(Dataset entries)

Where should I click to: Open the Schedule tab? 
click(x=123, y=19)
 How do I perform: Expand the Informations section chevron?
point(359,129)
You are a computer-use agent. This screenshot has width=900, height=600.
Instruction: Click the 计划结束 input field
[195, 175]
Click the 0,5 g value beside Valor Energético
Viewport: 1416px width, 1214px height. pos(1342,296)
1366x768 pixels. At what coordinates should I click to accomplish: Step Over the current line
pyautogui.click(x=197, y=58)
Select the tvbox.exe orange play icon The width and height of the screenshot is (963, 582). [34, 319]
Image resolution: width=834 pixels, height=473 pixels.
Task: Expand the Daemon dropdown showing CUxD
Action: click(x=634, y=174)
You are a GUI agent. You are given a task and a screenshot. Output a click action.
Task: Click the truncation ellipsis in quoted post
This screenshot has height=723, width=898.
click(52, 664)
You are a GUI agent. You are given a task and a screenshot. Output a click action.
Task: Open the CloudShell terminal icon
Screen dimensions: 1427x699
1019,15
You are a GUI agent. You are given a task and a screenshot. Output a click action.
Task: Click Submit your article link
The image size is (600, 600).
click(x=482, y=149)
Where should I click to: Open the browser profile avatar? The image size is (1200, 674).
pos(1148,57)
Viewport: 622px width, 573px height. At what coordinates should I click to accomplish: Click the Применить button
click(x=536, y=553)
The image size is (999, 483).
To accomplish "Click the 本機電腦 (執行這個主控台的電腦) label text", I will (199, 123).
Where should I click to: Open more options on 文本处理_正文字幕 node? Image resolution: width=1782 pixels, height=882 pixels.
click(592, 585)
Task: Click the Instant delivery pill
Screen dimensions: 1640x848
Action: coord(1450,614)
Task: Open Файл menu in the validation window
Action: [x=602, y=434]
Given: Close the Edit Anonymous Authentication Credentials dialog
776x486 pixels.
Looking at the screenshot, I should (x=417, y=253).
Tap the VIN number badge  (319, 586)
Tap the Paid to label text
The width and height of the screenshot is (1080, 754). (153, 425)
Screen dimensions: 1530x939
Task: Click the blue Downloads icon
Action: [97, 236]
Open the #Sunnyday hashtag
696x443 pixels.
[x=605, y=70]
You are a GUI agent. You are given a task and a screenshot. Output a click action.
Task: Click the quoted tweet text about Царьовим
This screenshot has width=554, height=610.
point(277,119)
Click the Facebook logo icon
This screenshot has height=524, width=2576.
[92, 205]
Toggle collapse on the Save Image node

| Description of the task |
Using the records above, set down exactly the lines from the one with "Task: Click the Instant delivery pill" through the one with "Open the #Sunnyday hashtag", inclusive, and nothing more.

| Response below |
Task: Click the Instant delivery pill
Screen dimensions: 1640x848
Action: coord(1450,614)
Task: Open Файл menu in the validation window
Action: [x=602, y=434]
Given: Close the Edit Anonymous Authentication Credentials dialog
776x486 pixels.
Looking at the screenshot, I should (x=417, y=253).
Tap the VIN number badge  (319, 586)
Tap the Paid to label text
The width and height of the screenshot is (1080, 754). (153, 425)
Screen dimensions: 1530x939
Task: Click the blue Downloads icon
Action: [97, 236]
Open the #Sunnyday hashtag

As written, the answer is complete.